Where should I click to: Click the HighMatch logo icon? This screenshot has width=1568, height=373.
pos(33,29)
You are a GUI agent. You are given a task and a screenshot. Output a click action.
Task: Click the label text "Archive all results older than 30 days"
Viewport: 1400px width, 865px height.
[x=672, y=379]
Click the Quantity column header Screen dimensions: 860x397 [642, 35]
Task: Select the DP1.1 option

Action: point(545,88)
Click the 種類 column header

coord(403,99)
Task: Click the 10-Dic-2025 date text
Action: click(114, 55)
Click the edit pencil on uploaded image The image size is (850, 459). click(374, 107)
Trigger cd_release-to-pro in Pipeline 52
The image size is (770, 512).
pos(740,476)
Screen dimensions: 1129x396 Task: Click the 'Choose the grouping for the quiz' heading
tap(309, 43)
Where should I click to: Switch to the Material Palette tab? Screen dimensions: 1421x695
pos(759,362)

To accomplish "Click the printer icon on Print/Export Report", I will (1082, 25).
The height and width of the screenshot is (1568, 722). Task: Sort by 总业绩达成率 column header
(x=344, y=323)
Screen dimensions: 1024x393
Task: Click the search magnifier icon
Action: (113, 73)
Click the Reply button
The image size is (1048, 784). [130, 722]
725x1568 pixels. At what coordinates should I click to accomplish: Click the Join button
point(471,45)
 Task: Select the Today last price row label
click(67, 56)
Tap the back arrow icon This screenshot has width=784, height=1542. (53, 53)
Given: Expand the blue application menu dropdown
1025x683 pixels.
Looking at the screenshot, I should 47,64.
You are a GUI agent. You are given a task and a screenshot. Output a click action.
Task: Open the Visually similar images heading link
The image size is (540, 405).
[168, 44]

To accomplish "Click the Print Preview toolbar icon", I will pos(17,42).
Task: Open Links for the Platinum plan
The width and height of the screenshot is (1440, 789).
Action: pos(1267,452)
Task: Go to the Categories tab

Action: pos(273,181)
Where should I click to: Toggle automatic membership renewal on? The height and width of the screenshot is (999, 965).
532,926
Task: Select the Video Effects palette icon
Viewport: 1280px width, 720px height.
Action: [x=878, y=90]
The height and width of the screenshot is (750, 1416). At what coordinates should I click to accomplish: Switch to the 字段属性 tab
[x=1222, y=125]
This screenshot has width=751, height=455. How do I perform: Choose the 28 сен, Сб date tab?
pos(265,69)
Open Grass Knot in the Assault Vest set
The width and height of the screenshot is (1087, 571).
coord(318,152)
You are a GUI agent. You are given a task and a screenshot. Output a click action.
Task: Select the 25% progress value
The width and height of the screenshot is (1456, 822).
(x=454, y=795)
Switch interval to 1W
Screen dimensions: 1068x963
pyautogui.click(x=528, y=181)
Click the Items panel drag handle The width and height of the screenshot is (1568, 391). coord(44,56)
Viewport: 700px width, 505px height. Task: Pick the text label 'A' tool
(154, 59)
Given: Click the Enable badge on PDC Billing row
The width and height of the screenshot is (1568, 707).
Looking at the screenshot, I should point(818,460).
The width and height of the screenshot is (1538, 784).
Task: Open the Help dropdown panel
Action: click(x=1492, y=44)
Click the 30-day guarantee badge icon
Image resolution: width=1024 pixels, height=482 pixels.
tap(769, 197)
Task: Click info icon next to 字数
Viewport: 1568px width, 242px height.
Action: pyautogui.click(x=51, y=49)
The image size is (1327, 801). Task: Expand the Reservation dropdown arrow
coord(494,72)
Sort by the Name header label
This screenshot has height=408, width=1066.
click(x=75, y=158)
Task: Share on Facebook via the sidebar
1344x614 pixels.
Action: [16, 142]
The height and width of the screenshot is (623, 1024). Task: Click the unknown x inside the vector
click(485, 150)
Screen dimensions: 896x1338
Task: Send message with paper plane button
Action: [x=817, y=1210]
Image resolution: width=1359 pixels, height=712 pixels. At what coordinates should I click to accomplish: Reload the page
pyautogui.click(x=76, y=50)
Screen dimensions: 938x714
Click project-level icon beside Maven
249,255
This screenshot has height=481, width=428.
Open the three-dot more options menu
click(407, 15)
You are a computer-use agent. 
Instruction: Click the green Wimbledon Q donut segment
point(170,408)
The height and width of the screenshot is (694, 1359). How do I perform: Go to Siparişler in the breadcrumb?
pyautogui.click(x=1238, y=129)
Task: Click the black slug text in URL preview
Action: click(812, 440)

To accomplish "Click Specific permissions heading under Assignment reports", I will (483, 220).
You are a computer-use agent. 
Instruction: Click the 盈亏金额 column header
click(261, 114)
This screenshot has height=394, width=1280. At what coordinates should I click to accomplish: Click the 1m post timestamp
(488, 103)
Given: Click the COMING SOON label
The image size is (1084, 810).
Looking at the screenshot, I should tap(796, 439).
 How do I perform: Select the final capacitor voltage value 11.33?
= = =
-- Problem to work on --
Report each line in the data that holds the word "will".

-- Result of this task --
To accomplish "Click the printer icon on Print/Export Report", I will (1082, 25).
To accomplish "Click the Print Preview toolbar icon", I will pos(17,42).
To accomplish "Click Specific permissions heading under Assignment reports", I will (483, 220).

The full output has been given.